(Collected data)

+ + + +

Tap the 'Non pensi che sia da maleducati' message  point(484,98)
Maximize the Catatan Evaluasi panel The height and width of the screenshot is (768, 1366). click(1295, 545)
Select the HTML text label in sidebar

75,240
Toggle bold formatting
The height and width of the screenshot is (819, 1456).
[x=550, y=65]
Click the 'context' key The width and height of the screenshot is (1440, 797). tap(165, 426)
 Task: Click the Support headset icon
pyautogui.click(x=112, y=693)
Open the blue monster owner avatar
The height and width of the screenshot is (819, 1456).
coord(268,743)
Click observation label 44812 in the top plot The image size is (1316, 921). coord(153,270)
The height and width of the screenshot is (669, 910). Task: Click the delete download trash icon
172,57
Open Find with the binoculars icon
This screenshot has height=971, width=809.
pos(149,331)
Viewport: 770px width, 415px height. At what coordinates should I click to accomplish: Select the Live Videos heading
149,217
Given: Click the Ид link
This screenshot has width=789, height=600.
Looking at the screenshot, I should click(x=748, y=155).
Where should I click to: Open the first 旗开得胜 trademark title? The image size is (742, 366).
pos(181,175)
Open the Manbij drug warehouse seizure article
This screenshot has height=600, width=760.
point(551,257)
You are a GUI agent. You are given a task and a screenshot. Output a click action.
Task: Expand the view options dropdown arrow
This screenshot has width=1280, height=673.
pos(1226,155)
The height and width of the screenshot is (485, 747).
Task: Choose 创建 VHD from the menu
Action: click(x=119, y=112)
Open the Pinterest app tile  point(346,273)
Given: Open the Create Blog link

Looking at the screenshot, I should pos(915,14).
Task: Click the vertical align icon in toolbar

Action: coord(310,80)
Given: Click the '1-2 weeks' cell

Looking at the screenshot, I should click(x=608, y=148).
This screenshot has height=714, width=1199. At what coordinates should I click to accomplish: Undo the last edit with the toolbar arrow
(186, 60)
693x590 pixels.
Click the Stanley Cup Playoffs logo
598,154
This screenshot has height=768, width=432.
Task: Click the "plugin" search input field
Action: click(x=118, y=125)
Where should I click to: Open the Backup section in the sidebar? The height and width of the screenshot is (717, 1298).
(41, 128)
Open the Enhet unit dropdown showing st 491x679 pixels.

+ + + +

After locating the line with "Open the Pinterest", please repeat it and every line after it exactly, through the end of the data above.

Open the Pinterest app tile  point(346,273)
Given: Open the Create Blog link

Looking at the screenshot, I should pos(915,14).
Task: Click the vertical align icon in toolbar

Action: coord(310,80)
Given: Click the '1-2 weeks' cell

Looking at the screenshot, I should click(x=608, y=148).
This screenshot has height=714, width=1199. At what coordinates should I click to accomplish: Undo the last edit with the toolbar arrow
(186, 60)
693x590 pixels.
Click the Stanley Cup Playoffs logo
598,154
This screenshot has height=768, width=432.
Task: Click the "plugin" search input field
Action: click(x=118, y=125)
Where should I click to: Open the Backup section in the sidebar? The height and width of the screenshot is (717, 1298).
(41, 128)
Open the Enhet unit dropdown showing st 491x679 pixels.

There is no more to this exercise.